Who should pick what

  • Founder raising a round or building partnerships → Folk.
  • Gmail-based B2B sales team working deals → NetHunt.
  • Recruiter or agency doing LinkedIn-led BD → Folk.
  • Team wanting pipelines and campaigns inside Gmail → NetHunt.
  • Small relationship-driven team wanting a free start → Folk.
  • Sales org needing stage tracking and lead routing → NetHunt.

Try them yourself

Frequently asked questions

Folk vs NetHunt — which is better?
Folk is better for relationship-driven work: founders, agencies, VCs, and recruiters managing a network rather than a sales funnel. NetHunt is better for a conventional Gmail-based B2B sales team that wants deal pipelines and outreach in the inbox. If you're nurturing relationships, Folk; if you're working deals through stages, NetHunt.
Is Folk cheaper than NetHunt?
At entry level, yes — Folk starts at $20/user/month and has a free plan, while NetHunt starts at $30/user/month billed annually with no free tier, only a trial. At the top end they're comparable: Folk's Premium is $80 and NetHunt's top tier is $84. Folk is the cheaper on-ramp.
Which is better for LinkedIn prospecting?
Folk. Its folkX Chrome extension captures LinkedIn profiles into the CRM in one click, pulling title, company, and mutual connections — it's the feature that pulls most users in. NetHunt integrates LinkedIn too, but it's gated to higher-tier plans and framed around messaging capture rather than one-click network building.
Does NetHunt require Google Workspace?
Effectively yes — NetHunt's whole value is being embedded in Gmail, so teams outside Google Workspace lose most of the benefit.
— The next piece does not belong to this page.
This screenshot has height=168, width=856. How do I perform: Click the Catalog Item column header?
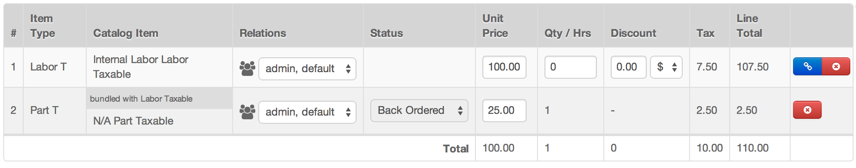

Folk is inbox-agnostic; it syncs contacts from Gmail and other sources but isn't tied to living inside one email client.
Which handles a sales pipeline better?
NetHunt. It's built for deal pipelines, stages, lead assignment, and email campaigns with a proper sales workflow. Folk deliberately isn't a heavy pipeline tool — it's optimized for contacts and relationships, with lightweight pipelines. For opportunity tracking with stages, NetHunt fits better.